## TEXTO MOSTRADO
============
"Ventana abierta"
V Domingo de Pascua, Ciclo A-P
Raniero Cantalamesa
Publicado el 14 de mayo de 2017 por misionmas
En aquel tiempo, dijo
Jesús a sus discípulos: «No se turbe vuestro corazón, creed en Dios y
creed también en mí. En la casa de mi Padre hay muchas moradas; si no, os lo
habría dicho, porque me voy a prepararos un lugar. Cuando vaya y os prepare un
lugar, volveré y os llevaré conmigo, para que donde estoy yo estéis también
vosotros. Y adonde yo voy, ya sabéis el camino».
Tomás le
dice: «Señor, no sabemos adónde vas, ¿cómo podemos saber el
camino?». Jesús le responde: «Yo soy el camino, y la verdad, y la
vida. Nadie va al Padre, sino por mí. Si me conocierais a mí, conoceríais
también a mi Padre. Ahora ya lo conocéis y lo habéis visto».
Felipe le
dice: «Señor, muéstranos al Padre y nos basta». Jesús le
replica: «Hace tanto que estoy con vosotros, ¿y no me conoces, Felipe?
Quien me ha visto a mí ha visto al Padre. ¿Cómo dices tú: “Muéstranos al
Padre”? ¿No crees que yo estoy en el Padre, y el Padre en mí? Lo que yo os digo
no lo hablo por cuenta propia. El Padre, que permanece en mí, él mismo hace las
obras. Creedme: yo estoy en el Padre, y el Padre en mi. Si no, creed a las
obras. En verdad, en verdad os digo: el que cree en mí, también él hará
las obras que yo hago, y aún mayores, porque yo me voy al Padre». (Juan 14, 1-12)
La
respuesta cristiana a la pregunta humana más inquietante
En el libro del Génesis se lee que después del pecado Dios dijo al Hombre:
«Con el sudor de tu rostro comerás el pan, hasta que vuelvas al suelo, pues de
él fuiste tomado. Porque eres polvo y al polvo tornarás» (Gn 3, 19).
Cada año,
el miércoles de Ceniza, la liturgia nos repite esta severa advertencia:
«Recuerda que polvo eres y en polvo te has de convertir».
Si dependiera de mí,
haría desaparecer de inmediato esta fórmula de la liturgia.
Justamente ahora la
Iglesia permite sustituirla con la otra:
«Convertios y creed en el Evangelio».
Tomada a la letra, sin las debidas explicaciones, aquellas palabras son de
hecho la expresión perfecta del ateísmo científico moderno: el hombre no es más
que una polvareda de átomos que se resolverá, al final, en otra polvareda de
átomos.
============
## INSTRUCCIONES DE LA TAREA
Según el texto mostrado, ¿qué día repite cada año la liturgia la advertencia «Recuerda que polvo eres y en polvo te has de convertir»?

## EXTRACTOS DE DATOS
============
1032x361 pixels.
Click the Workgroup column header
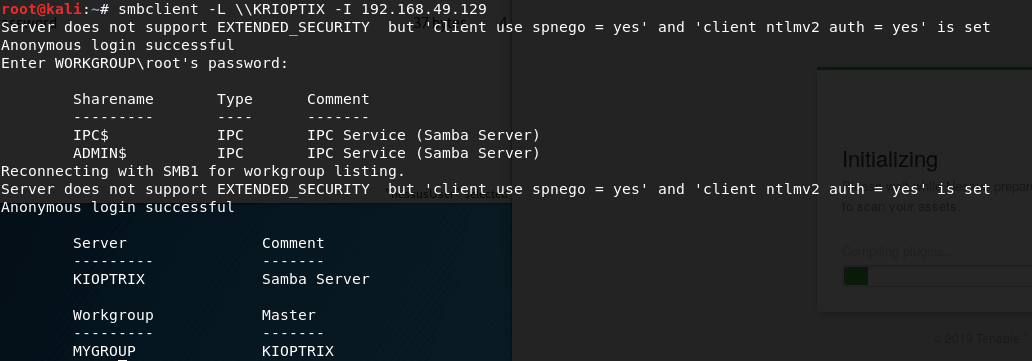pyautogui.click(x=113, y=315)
============
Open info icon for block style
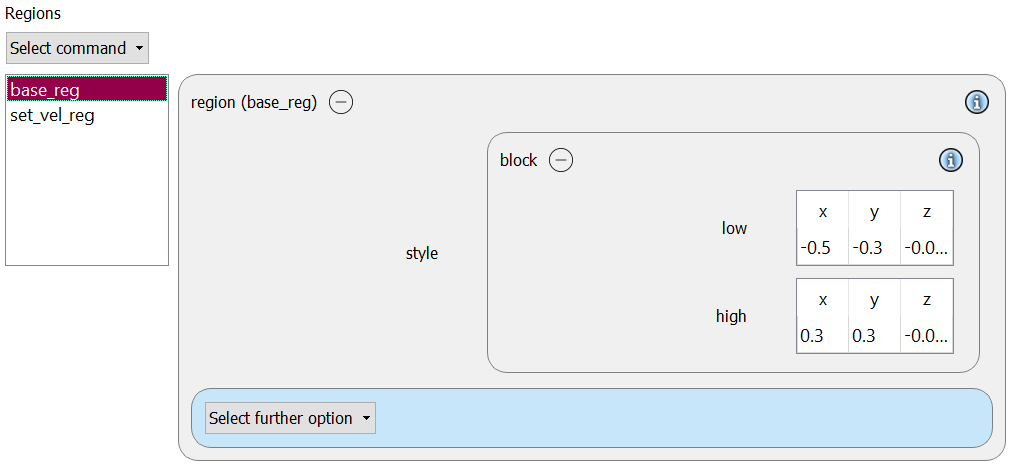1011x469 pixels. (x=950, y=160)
============
## RESPUESTA A LA TAREA
El miércoles de Ceniza.